_Required tasks_:
1. For the tender offer letter below, decide whether each statement agrees with it: (a) GLV is offering to buy up to 37.5% of its outstanding Common Shares; (b) the price per share equals 98.5% of the Fund's net asset value per share; (c) the Offer expires at 5:00 p.m., New York City time, on November 13, 2017, unless a Fund extends it. Answer yes or no for each and quote the deciding words.
2. Carry the tender offer letter below further, starting after its last sentence.

_Document extract_:
----

Offer by
Each of
Clough Global Dividend and Income Fund,
Clough Global Equity Fund and
Clough Global Opportunities Fund
(each, a “Fund”)
to Purchase for Cash
Up To
32.5% of the Clough Global Dividend and Income Fund’s,
37.5% of the Clough Global Equity Fund’s and
37.5% of the Clough Global Opportunities Fund’s
Outstanding Common Shares, respectively, dated October 13, 2017
(“Offer to Purchase”)
________________
October 13, 2017
To Our Clients:
Enclosed for your consideration is the Offer to Purchase, dated October 13, 2017, in connection with an offer by Clough Global Dividend and Income Fund (NYSE American: GLV), Clough Global Equity Fund (NYSE American: GLQ) and Clough Global Opportunities Fund (NYSE American: GLO), each a Delaware statutory trust (each a “Fund” and collectively, the “Funds”), to purchase for cash a portion of its outstanding common shares of beneficial interest, no par value per share (the “Common Shares”), upon the terms and subject to the conditions set forth in the Offer to Purchase and the related Letter of Transmittal (which together, or separately with respect to each Fund’s offer to purchase its Common Shares, as amended, supplemented or otherwise modified from time to time, constitute the “Offer”). As previously announced, GLV is offering to purchase up to 32.5% of its outstanding Common Shares and each of GLQ and GLO is offering to purchase up to 37.5% of its outstanding Common Shares (which together, or separately with respect to each Fund’s offer to purchase its Common Shares, the “Offer Amount”). The price to be paid for the Common Shares of a Fund is an amount per share, net to the seller in cash, equal to 98.5% of the net asset value per share (“NAV”) of the Fund in U.S. dollars as determined by the Fund as of the close of regular trading on the New York Stock Exchange (“NYSE”) the next day the NAV is calculated after the expiration date of the Offer or, if the Offer is extended by a Fund in its sole discretion, on the next day the NAV is calculated after the day to which the Offer is extended. The Offer will expire at 5:00 p.m., New York City time, on November 10, 2017, unless extended by a Fund in its sole discretion (the “Expiration Date”).

----

(Saved data entries)

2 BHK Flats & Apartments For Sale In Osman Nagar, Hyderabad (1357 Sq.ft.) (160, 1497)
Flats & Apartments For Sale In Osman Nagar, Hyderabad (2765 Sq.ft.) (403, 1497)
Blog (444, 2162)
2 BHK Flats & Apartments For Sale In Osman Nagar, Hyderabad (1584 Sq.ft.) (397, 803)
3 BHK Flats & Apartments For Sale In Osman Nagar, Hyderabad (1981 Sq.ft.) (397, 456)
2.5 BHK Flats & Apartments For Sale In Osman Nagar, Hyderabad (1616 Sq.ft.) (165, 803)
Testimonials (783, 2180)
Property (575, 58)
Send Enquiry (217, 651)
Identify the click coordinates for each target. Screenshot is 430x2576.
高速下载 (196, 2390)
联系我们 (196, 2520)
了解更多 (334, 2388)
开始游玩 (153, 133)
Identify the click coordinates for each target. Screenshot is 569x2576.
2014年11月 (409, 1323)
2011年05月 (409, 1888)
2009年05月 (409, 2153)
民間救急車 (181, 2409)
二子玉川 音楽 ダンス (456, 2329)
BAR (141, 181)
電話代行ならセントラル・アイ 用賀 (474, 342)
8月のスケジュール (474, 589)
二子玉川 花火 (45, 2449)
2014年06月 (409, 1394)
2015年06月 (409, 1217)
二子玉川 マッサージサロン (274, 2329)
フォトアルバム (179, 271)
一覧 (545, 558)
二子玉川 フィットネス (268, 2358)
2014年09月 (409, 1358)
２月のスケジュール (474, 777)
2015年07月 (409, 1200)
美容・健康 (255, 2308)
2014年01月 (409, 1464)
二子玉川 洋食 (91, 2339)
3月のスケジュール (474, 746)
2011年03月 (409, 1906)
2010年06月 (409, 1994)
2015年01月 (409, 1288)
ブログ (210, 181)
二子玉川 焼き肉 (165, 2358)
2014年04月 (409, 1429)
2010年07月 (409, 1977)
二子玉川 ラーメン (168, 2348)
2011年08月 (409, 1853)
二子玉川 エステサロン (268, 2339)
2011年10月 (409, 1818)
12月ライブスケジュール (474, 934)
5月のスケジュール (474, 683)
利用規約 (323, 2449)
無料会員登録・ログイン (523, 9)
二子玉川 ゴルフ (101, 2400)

----

_Answer set_:
1.
(a) No: "GLV is offering to purchase up to 32.5% of its outstanding Common Shares"
(b) Yes: "equal to 98.5% of the net asset value per share"
(c) No: "The Offer will expire at 5:00 p.m., New York City time, on November 10, 2017"

2.
We are the registered holder of record of Common Shares held for your account. A tender of such Common Shares can be made only by us as the registered holder of record and only pursuant to your instructions. The Offer to Purchase is being furnished to you for your information only and cannot be used by you to tender Common Shares held by us for your account.
We request instructions as to whether you wish us to tender all or any Common Shares held by us for your account, upon the terms and subject to the conditions set forth in the Offer.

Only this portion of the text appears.